Sorting a NumPy array and permuting another one along with it

Question

I have two, numpy arrays, the first, A, being one-dimensional, the second, B, is two-dimensional in the application I have in mind, but really could have any dimension. Every single index of B covers the same range as the single index of A.

Now, I'd like to sort A (in descending order) but would like to permute every dimension of B along with it. Mathematically speaking, if P is the permutation matrix that sorts A, I would like to transform B according to np.dot(P, np.dot(B, P.T)). E.g. consider this example where sorting coincidentally corresponds to reversing the order:

In [1]: import numpy as np

In [2]: A = np.array([1,2,3])

In [3]: B = np.random.rand(3,3); B
Out[3]: 
array([[ 0.67402953,  0.45017072,  0.24324747],
       [ 0.40559793,  0.79007712,  0.94247771],
       [ 0.47477422,  0.27599007,  0.13941255]])

In [4]: # desired output:

In [5]: A[::-1]
Out[5]: array([3, 2, 1])

In [6]: B[::-1,::-1]
Out[6]: 
array([[ 0.13941255,  0.27599007,  0.47477422],
       [ 0.94247771,  0.79007712,  0.40559793],
       [ 0.24324747,  0.45017072,  0.67402953]])

The application I have in mind is to obtain eigenvalues and eigenvectors of a nonsymmetric matrix using np.linalg.eig (in contrast to eigh, eig does not guarantee any ordering of the eigenvalues), sort them by absolute value, and truncate the space. It would be beneficial to permute the components of the matrix holding the eigenvectors along with the eigenvalues and perform the truncation by slicing it.

Answer 1

You can use np.argsort to get sorted indices of A. Then you can use these indices to rearrange B.

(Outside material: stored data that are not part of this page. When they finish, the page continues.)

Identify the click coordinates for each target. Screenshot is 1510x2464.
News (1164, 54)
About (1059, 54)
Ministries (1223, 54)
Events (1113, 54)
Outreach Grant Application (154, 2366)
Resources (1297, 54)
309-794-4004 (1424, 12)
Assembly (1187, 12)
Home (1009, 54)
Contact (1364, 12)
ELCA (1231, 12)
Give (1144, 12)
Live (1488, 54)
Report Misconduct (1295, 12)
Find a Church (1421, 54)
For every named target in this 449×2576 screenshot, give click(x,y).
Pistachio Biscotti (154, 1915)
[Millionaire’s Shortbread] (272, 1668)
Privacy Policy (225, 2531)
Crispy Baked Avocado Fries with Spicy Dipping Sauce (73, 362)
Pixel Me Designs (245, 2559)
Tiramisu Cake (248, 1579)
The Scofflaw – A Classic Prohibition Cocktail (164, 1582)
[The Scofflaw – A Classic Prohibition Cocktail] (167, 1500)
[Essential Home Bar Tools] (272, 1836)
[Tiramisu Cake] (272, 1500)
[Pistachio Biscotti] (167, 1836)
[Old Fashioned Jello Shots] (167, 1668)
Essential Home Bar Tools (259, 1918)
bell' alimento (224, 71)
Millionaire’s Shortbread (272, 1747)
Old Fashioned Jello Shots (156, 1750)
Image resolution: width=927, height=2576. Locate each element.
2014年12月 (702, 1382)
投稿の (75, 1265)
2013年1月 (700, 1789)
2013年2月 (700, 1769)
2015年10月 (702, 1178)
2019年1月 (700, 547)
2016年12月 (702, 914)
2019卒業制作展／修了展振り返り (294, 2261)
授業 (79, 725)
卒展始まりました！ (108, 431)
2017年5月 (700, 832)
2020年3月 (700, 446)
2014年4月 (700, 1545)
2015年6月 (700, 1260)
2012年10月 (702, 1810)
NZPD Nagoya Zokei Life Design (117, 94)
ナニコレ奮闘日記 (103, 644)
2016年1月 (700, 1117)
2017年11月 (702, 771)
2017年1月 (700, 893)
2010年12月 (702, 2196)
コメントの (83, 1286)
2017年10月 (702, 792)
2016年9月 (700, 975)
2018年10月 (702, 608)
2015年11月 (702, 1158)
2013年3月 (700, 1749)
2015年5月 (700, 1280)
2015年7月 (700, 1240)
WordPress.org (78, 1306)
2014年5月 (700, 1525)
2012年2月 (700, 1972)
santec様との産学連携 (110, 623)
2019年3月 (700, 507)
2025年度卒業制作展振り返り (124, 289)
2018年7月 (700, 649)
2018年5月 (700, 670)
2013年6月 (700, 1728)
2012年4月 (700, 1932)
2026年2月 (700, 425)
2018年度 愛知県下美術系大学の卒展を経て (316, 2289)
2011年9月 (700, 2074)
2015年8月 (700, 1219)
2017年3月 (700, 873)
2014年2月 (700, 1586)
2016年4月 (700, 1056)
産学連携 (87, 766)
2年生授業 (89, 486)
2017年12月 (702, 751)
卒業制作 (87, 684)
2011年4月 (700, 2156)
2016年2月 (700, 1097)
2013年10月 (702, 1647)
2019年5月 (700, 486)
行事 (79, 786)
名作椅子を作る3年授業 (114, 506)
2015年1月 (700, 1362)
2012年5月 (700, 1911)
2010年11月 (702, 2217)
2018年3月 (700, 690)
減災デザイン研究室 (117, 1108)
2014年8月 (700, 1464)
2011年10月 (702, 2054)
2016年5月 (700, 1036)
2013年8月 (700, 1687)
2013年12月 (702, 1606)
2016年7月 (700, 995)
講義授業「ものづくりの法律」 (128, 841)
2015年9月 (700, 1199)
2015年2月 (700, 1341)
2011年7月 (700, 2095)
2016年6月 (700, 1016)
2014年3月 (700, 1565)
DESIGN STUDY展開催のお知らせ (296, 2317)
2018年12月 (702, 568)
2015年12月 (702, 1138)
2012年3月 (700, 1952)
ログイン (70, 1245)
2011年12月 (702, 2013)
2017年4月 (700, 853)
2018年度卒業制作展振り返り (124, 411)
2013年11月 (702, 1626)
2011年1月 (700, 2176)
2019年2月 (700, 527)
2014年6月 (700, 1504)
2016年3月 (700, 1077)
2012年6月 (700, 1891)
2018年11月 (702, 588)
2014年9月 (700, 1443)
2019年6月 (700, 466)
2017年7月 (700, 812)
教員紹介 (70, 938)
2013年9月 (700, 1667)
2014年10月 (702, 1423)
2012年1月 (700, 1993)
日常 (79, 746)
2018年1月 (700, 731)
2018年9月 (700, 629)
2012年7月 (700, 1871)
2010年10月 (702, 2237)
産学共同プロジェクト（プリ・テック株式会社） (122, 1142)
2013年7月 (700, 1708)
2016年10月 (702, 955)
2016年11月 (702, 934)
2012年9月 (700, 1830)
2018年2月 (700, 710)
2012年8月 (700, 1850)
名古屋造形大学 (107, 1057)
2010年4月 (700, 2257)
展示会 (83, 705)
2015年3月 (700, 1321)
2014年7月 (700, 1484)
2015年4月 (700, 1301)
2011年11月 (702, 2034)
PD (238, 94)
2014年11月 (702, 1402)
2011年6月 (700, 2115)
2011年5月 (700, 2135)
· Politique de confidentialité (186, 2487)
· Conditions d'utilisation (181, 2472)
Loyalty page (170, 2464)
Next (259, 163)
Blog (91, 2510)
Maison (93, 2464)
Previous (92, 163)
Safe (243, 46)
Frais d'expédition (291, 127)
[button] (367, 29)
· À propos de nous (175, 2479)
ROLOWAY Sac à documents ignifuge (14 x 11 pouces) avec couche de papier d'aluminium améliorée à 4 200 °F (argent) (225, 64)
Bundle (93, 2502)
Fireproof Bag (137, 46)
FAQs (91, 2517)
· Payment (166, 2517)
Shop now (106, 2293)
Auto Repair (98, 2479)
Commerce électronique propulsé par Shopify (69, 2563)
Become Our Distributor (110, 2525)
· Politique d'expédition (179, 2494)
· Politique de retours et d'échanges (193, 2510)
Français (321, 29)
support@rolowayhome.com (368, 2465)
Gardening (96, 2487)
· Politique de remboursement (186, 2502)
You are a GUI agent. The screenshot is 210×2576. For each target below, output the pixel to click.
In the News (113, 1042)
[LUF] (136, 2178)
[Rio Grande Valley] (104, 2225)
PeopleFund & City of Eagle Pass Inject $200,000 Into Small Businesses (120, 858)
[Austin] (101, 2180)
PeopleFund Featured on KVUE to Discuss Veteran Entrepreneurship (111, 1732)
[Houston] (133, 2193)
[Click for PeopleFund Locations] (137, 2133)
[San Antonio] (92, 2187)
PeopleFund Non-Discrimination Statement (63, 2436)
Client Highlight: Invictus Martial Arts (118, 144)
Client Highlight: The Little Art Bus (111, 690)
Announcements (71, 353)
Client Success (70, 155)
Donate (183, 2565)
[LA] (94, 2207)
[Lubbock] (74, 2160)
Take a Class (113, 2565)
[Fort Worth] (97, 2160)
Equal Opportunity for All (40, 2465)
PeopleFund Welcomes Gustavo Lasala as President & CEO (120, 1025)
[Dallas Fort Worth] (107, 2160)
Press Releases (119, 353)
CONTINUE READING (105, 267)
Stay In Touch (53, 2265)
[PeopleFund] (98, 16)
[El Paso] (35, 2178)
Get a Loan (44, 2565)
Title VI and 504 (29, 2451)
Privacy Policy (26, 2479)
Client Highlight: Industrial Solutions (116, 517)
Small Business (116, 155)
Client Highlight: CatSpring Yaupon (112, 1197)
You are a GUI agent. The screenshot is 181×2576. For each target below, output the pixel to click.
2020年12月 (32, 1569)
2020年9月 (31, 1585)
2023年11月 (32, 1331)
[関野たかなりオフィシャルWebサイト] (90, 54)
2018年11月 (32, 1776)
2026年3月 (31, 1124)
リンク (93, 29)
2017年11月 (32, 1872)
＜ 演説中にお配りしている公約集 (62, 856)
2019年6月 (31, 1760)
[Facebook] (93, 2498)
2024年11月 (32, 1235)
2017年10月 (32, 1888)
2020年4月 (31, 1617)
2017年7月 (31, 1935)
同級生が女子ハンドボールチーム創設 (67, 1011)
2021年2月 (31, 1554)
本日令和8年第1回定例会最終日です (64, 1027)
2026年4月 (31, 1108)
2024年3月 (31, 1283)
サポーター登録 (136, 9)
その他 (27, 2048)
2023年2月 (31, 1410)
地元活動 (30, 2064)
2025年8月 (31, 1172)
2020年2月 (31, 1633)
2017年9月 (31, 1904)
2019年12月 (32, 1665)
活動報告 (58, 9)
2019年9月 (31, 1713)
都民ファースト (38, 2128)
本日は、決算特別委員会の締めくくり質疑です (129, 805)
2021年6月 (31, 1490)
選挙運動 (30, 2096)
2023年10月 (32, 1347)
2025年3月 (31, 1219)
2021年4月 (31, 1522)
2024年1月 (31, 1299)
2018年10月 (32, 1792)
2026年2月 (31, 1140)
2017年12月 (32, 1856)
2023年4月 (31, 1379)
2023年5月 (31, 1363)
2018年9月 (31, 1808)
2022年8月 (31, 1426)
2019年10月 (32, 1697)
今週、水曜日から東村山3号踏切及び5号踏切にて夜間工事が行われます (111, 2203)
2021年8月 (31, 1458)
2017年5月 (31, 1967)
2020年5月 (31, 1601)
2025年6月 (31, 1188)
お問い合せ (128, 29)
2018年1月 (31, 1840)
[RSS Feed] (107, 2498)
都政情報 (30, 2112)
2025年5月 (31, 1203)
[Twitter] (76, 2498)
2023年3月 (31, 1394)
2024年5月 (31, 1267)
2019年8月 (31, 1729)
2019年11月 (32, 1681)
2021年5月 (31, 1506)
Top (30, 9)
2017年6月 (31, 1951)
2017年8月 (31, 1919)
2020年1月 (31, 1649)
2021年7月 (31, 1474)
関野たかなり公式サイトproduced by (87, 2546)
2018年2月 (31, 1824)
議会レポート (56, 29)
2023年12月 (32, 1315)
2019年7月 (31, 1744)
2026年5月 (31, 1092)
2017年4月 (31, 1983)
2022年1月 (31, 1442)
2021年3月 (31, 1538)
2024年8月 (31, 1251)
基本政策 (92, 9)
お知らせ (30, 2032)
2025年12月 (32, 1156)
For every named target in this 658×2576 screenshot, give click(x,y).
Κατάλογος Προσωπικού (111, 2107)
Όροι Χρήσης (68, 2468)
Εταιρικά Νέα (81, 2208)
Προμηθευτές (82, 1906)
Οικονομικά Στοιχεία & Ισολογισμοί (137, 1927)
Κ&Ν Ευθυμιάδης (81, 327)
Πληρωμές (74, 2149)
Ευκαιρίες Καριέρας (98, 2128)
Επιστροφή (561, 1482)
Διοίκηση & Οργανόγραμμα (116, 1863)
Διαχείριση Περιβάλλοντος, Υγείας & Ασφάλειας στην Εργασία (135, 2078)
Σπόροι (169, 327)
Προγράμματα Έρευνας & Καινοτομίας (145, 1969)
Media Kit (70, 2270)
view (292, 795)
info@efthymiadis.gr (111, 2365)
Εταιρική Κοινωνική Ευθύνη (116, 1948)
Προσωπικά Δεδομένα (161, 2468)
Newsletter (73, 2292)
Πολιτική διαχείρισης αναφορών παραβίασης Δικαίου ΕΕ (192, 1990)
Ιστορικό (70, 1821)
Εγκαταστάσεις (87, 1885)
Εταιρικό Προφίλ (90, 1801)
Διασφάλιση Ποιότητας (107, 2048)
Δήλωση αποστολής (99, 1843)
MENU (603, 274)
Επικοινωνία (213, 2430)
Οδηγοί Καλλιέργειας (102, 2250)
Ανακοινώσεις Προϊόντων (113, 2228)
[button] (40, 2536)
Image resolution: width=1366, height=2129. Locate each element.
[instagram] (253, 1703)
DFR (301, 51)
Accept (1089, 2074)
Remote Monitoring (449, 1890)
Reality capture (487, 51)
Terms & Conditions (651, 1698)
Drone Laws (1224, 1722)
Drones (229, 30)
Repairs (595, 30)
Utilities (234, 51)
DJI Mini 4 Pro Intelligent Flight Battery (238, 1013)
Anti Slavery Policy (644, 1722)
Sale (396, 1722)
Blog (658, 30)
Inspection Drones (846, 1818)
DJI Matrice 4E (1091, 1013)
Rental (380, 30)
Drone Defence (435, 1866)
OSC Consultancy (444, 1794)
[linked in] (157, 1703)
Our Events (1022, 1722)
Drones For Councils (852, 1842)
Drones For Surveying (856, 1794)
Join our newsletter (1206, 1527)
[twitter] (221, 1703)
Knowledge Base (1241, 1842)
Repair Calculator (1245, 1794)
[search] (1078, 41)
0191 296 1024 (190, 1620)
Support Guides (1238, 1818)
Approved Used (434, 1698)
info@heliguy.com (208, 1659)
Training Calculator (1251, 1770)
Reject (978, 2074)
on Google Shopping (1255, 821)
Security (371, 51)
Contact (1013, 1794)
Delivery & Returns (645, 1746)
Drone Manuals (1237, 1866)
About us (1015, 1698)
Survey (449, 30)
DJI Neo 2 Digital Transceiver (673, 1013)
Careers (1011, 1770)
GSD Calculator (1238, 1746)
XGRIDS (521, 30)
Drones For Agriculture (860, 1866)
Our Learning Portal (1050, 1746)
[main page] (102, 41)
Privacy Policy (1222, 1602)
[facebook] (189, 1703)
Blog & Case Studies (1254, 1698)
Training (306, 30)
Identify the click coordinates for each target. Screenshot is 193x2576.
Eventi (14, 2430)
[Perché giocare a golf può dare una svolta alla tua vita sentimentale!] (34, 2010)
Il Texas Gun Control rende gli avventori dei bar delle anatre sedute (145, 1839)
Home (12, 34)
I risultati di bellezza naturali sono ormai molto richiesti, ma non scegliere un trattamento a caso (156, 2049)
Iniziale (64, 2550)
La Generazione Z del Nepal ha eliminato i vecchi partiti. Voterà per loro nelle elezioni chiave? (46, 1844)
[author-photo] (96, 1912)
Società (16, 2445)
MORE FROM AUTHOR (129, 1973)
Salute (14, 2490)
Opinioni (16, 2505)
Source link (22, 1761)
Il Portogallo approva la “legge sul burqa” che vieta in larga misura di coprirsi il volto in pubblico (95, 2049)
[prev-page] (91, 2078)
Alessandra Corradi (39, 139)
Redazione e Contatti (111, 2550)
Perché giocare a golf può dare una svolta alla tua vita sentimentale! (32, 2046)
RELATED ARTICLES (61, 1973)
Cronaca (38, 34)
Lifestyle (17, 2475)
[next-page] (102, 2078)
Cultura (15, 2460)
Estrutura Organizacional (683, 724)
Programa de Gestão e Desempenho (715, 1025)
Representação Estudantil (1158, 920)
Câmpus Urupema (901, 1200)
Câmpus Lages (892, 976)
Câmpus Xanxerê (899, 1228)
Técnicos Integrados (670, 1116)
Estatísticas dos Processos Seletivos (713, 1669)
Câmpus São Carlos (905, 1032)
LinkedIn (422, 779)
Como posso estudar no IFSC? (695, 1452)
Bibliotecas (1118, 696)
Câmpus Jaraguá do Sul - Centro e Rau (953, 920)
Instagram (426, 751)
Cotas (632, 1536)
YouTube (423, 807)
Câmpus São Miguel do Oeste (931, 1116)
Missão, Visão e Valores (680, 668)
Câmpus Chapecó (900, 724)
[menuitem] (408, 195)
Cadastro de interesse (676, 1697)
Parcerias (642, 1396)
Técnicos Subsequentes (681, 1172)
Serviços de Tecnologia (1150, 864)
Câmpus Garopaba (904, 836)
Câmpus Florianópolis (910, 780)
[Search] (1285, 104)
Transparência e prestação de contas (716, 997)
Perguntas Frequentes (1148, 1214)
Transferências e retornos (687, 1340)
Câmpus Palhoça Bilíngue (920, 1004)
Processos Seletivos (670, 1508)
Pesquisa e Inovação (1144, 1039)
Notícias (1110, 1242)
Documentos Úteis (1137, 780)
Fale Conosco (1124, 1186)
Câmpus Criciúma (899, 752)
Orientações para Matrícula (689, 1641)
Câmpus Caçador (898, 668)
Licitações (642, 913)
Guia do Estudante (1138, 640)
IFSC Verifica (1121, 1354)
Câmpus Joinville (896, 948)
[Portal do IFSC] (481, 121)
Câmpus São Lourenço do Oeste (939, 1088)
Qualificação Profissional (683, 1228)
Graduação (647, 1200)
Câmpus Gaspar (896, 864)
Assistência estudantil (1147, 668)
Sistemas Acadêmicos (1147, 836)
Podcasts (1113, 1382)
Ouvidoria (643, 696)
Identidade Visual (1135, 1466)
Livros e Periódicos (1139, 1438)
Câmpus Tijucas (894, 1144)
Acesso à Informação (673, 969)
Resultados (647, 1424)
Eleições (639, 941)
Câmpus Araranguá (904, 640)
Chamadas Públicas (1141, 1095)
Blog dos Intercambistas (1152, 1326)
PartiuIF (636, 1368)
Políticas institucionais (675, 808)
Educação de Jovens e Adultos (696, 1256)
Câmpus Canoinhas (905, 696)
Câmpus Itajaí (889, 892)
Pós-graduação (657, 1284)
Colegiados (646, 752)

It is not entirely cear how you want to rearrange B...

p = np.argsort(A)

B[:, p][p, :]  # rearrange rows and column of B
B.transpose(p)  # rearrange dimensions of B

If you want to order eigenvectors according to eigenvalues, you should only rearrange the columns of the eigenvectors: (Also, it may make sense to use the absolute value, in case you get complex eigenvalues)

e, v = eig(x)
p = np.argsort(np.abs(e))[::-1]  # descending order
v = v[:, p]

Answer 2

You can use numpy.argsort to get the index mapping. For example:

test=np.array([2,1,3])
test_array=np.array([[2,3,4],[1,2,3]])
rearranged_array=test_array[:,test.argsort()]

Here, test.argsort() yields [1,0,2].